吃麻雀肉是一件很享受的事情。每当我吃午饭或者晚饭的时候,我都会端着我特制的锡碗去李德彪的厨房和他一起吃饭。食谱很多,有好几种麻雀肉,但我喜欢吃香煎的麻雀肉,一次能吃十几个。那时候香油是个很奇怪的东西,不仅闻起来香,炒菜也香,更别说麻雀肉了。

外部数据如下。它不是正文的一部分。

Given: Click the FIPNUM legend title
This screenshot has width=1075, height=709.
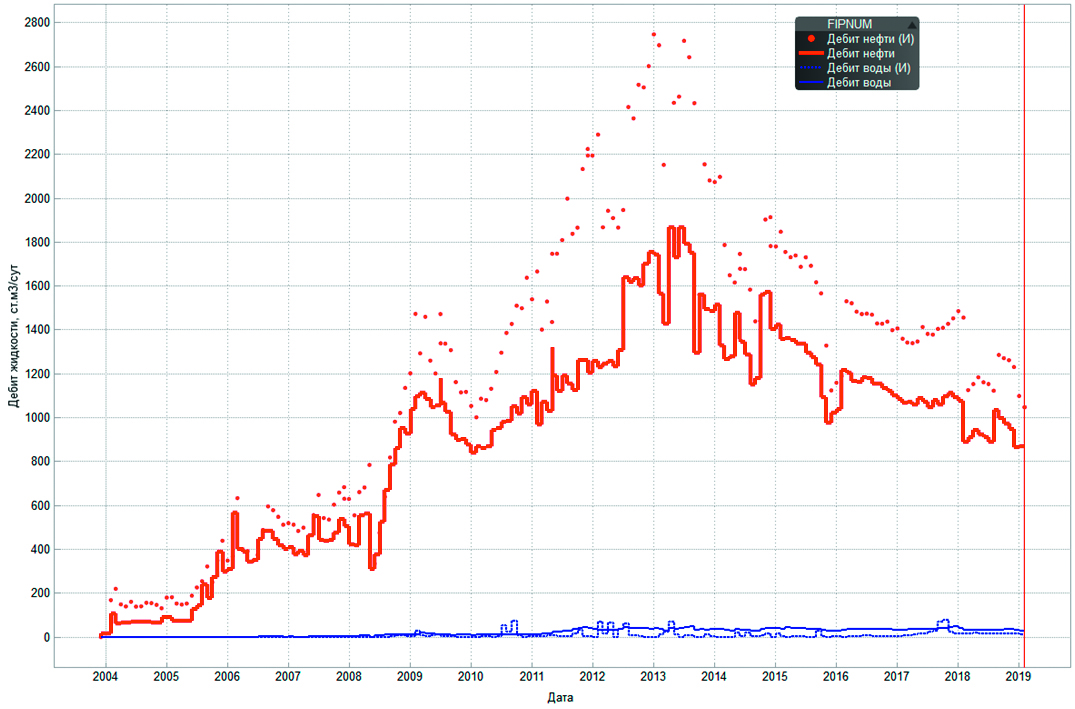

李德彪在我们村生产队待了8年,已经能流利地说我们民族的语言了,在村生产队也找了对象。她是村生产队里最勤快最漂亮的“小芳”,那些日子能让他开心。可以说是皆大欢喜。时光荏苒,转眼间,八年过去了,李德彪要带着心爱的儿媳妇回老家了。告别的那天,我哭得像个哑巴,紧紧抓住他的手,却无法阻止离别的悲伤。我站在村头的小山上,挥挥手,直到他和他的儿媳消失在地平线的尽头...自从李德彪走后,我就没有他的消息了,直到现在。
说也奇怪,在李德彪走后的第二年,我们这一带的麻雀瞬间消失了,再也听不到麻雀的鸣叫。人们起初不习惯这种生活方式,但随着时间的推移,他们逐渐忘记了。毕竟人还是要活的,太阳还是正常升起的。
听村里老人说,麻雀被李德彪抓走了。当时老人说的是理所当然的事,我就信了。